Boeing is “very engaged” in the U.S.-China trade talks, CEO Dennis Muilenburg said at a Bernstein conference May 29. China initially considered putting the 737 Max on a draft list of American products the country would buy to reduce its trade surplus with the U.S., but it changed its mind amid safety concerns over the aircraft, people familiar with the matter said in March.

China was the first country globally to ground the 737 Max, Boeing’s fastest-selling jet. The move attracted attention because it disregarded the position of U.S. aviation authorities at the time. The Federal Aviation Administration eventually joined regulators around the world in grounding the single-aisle model.

Meantime, the trade backdrop is ominous. The battle over trade and technology between the world’s two biggest economies has entered a new phase, with allegations that China reneged on commitments made at the negotiating table, triggering a fresh round of tariffs and smashing a months-long detente.
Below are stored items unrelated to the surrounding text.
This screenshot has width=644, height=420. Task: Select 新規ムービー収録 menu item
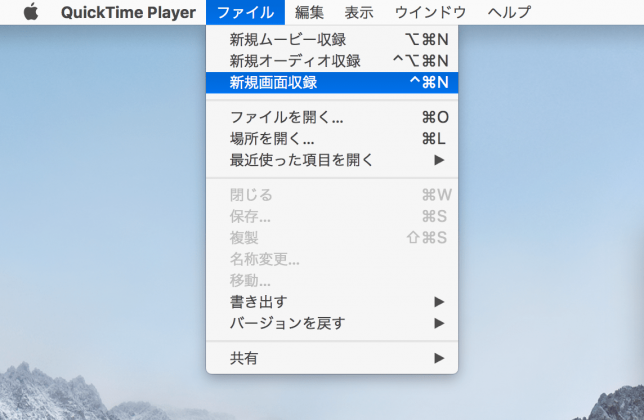[332, 39]
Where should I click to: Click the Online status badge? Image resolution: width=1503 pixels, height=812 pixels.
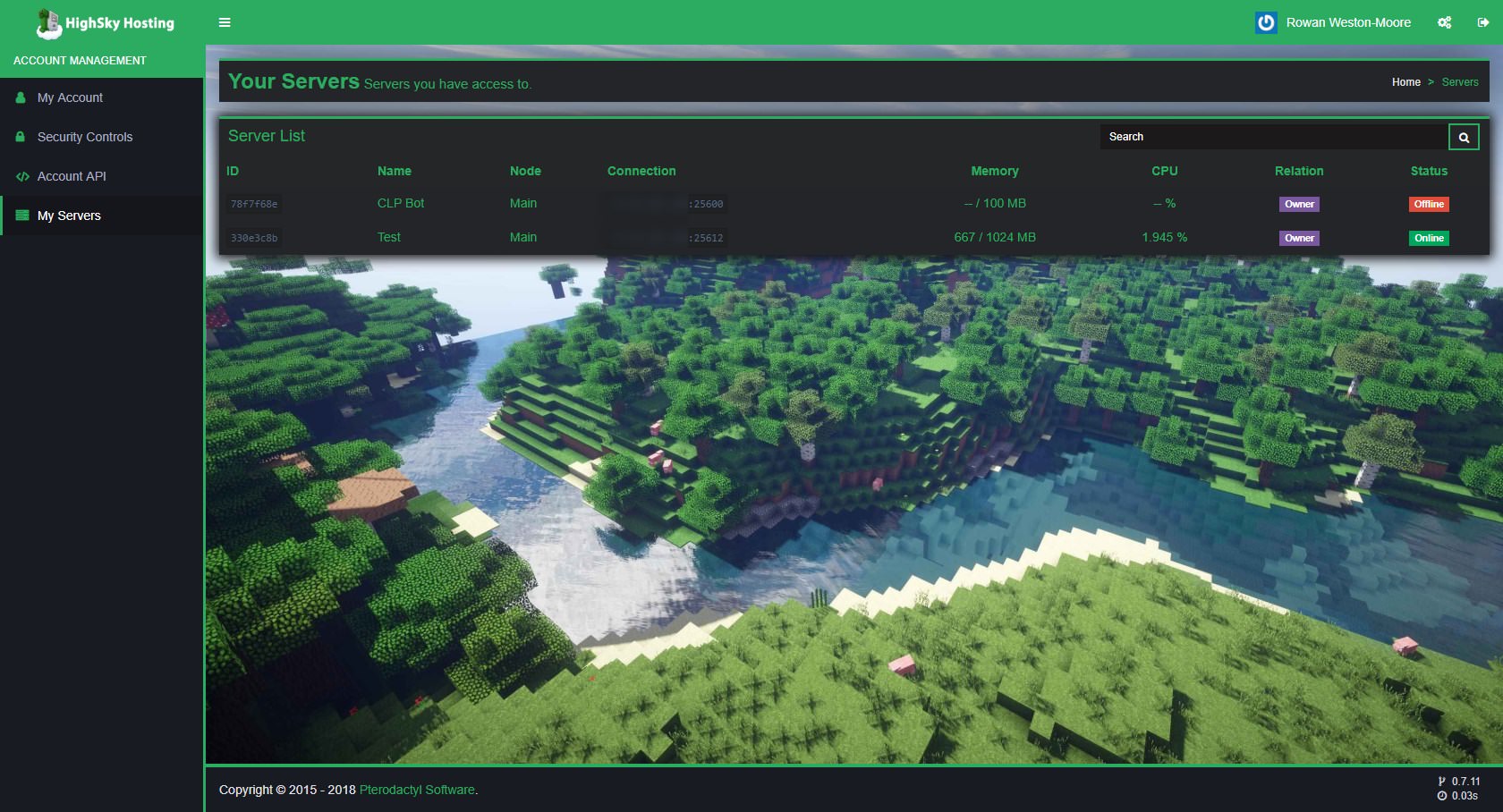(x=1429, y=238)
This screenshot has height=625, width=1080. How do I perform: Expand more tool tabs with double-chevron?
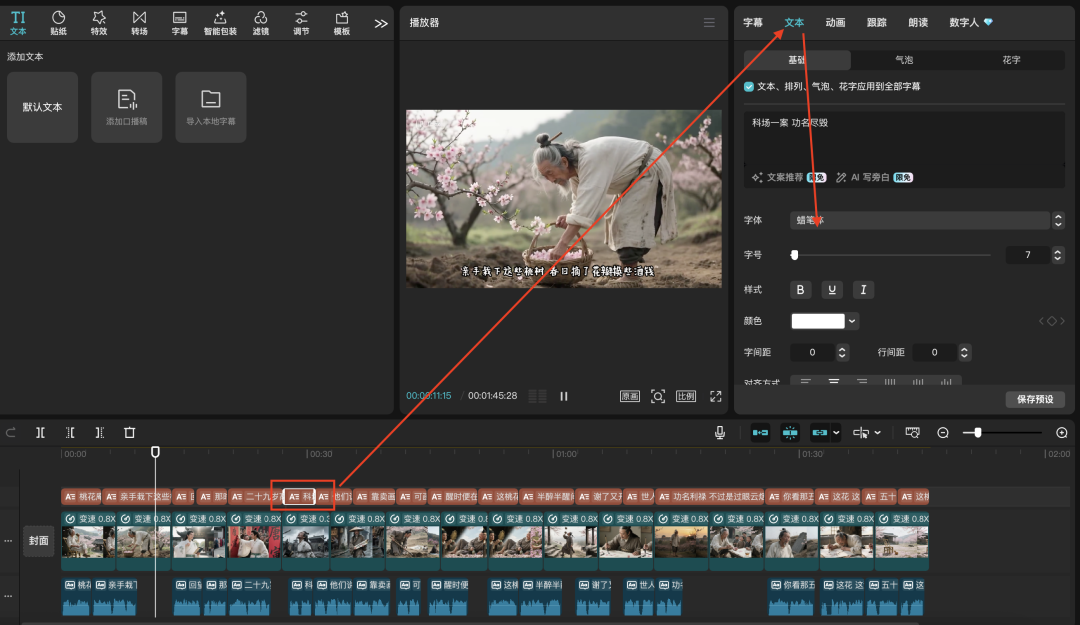pos(381,23)
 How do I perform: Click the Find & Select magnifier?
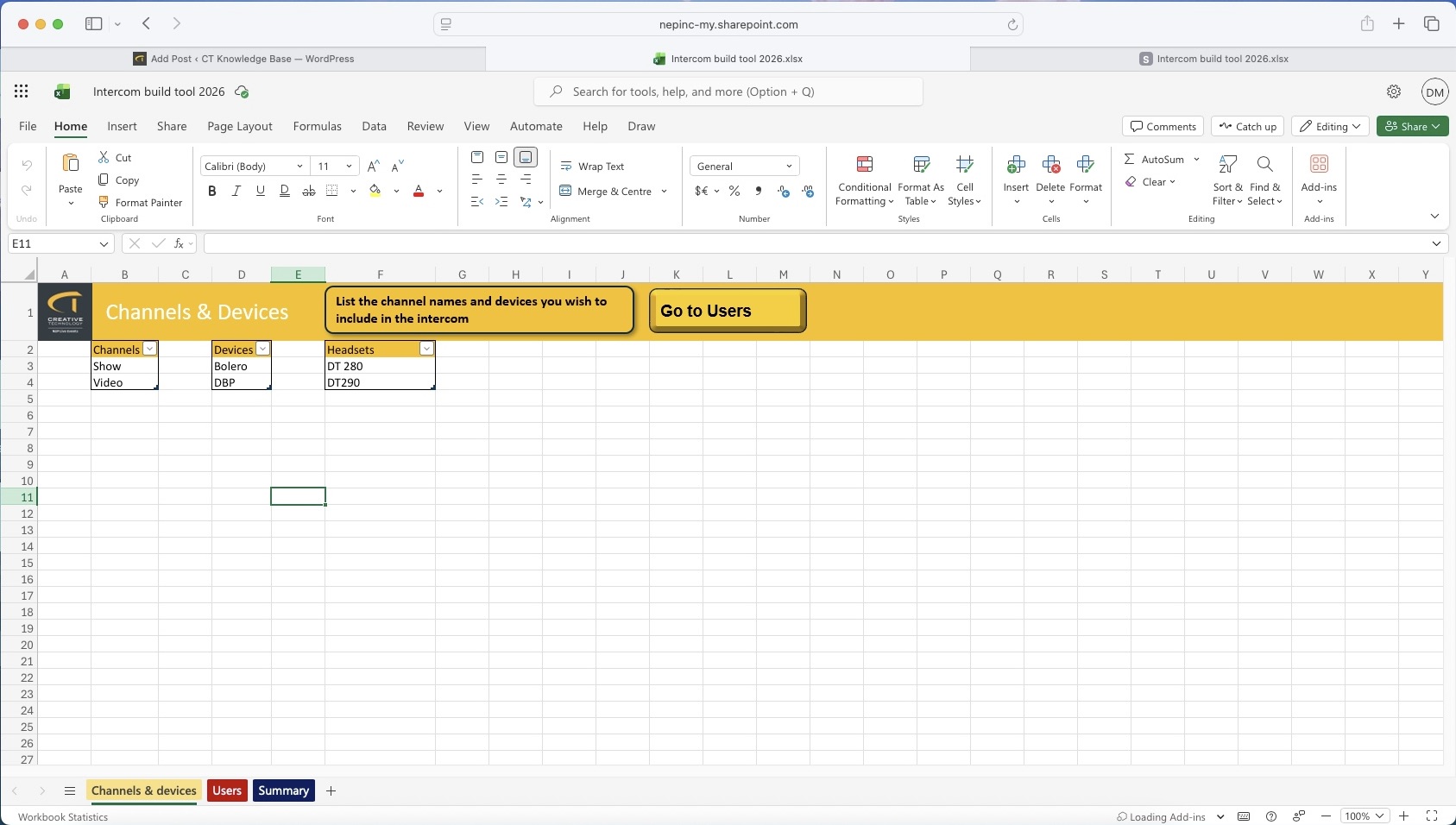(x=1264, y=164)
Companies are being caught in the fray, with President Donald Trump blocking telecommunications giant Huawei from buying U.S. technology and looking to extend the ban to five Chinese video-surveillance firms. Beijing vowed to retaliate, issuing a travel warning for the U.S. and threatening to blacklist foreign firms. It launched a probe into FedEx for “wrongful” deliveries, and Ford Motor’s main joint venture in China was fined for alleged antitrust violations on Wednesday.

Boeing stock on Wednesday closed at $348.75, up 1.2% from the previous day. Through the close Wednesday, the shares have tumbled 17.5% since the March 10 crash of an Ethiopian Airlines 737 Max plunged the company into crisis.